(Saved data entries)
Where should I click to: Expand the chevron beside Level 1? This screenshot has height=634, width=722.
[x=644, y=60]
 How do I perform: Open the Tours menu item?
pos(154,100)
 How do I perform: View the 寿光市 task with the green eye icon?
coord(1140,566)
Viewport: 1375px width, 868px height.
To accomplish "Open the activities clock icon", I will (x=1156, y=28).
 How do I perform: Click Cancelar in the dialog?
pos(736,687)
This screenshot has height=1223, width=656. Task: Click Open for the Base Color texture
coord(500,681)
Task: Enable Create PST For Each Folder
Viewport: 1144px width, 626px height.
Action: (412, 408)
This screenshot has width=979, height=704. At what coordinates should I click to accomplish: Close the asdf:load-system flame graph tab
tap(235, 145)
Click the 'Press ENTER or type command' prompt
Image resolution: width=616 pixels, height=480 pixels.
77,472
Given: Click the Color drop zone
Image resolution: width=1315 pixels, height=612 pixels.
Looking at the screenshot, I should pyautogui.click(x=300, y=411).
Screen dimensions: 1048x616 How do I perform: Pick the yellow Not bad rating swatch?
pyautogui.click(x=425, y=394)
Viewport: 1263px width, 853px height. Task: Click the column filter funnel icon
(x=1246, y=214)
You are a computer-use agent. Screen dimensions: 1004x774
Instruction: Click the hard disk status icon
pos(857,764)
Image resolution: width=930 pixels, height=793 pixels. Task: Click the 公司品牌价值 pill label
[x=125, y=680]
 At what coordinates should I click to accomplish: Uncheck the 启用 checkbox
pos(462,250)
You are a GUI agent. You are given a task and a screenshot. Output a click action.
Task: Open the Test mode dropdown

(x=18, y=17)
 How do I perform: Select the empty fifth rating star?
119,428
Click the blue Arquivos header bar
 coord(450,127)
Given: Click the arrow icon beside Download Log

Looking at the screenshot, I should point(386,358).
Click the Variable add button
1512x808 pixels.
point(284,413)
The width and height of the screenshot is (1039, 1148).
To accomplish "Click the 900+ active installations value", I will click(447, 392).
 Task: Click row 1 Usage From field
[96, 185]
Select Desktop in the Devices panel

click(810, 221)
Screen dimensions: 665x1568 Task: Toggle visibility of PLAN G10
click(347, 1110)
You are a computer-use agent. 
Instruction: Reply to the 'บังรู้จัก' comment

Your instructions - Line by line, please copy the records above exactly.

Answer box -
Where should I click to: Expand the chevron beside Level 1? This screenshot has height=634, width=722.
[x=644, y=60]
 How do I perform: Open the Tours menu item?
pos(154,100)
 How do I perform: View the 寿光市 task with the green eye icon?
coord(1140,566)
Viewport: 1375px width, 868px height.
To accomplish "Open the activities clock icon", I will (x=1156, y=28).
 How do I perform: Click Cancelar in the dialog?
pos(736,687)
This screenshot has height=1223, width=656. Task: Click Open for the Base Color texture
coord(500,681)
Task: Enable Create PST For Each Folder
Viewport: 1144px width, 626px height.
Action: (412, 408)
This screenshot has width=979, height=704. At what coordinates should I click to accomplish: Close the asdf:load-system flame graph tab
tap(235, 145)
Click the 'Press ENTER or type command' prompt
Image resolution: width=616 pixels, height=480 pixels.
77,472
Given: Click the Color drop zone
Image resolution: width=1315 pixels, height=612 pixels.
Looking at the screenshot, I should pyautogui.click(x=300, y=411).
Screen dimensions: 1048x616 How do I perform: Pick the yellow Not bad rating swatch?
pyautogui.click(x=425, y=394)
Viewport: 1263px width, 853px height. Task: Click the column filter funnel icon
(x=1246, y=214)
You are a computer-use agent. Screen dimensions: 1004x774
Instruction: Click the hard disk status icon
pos(857,764)
Image resolution: width=930 pixels, height=793 pixels. Task: Click the 公司品牌价值 pill label
[x=125, y=680]
 At what coordinates should I click to accomplish: Uncheck the 启用 checkbox
pos(462,250)
You are a GUI agent. You are given a task and a screenshot. Output a click action.
Task: Open the Test mode dropdown

(x=18, y=17)
 How do I perform: Select the empty fifth rating star?
119,428
Click the blue Arquivos header bar
 coord(450,127)
Given: Click the arrow icon beside Download Log

Looking at the screenshot, I should point(386,358).
Click the Variable add button
1512x808 pixels.
point(284,413)
The width and height of the screenshot is (1039, 1148).
To accomplish "Click the 900+ active installations value", I will click(447, 392).
 Task: Click row 1 Usage From field
[96, 185]
Select Desktop in the Devices panel

click(810, 221)
Screen dimensions: 665x1568 Task: Toggle visibility of PLAN G10
click(347, 1110)
You are a computer-use agent. 
Instruction: Reply to the 'บังรู้จัก' comment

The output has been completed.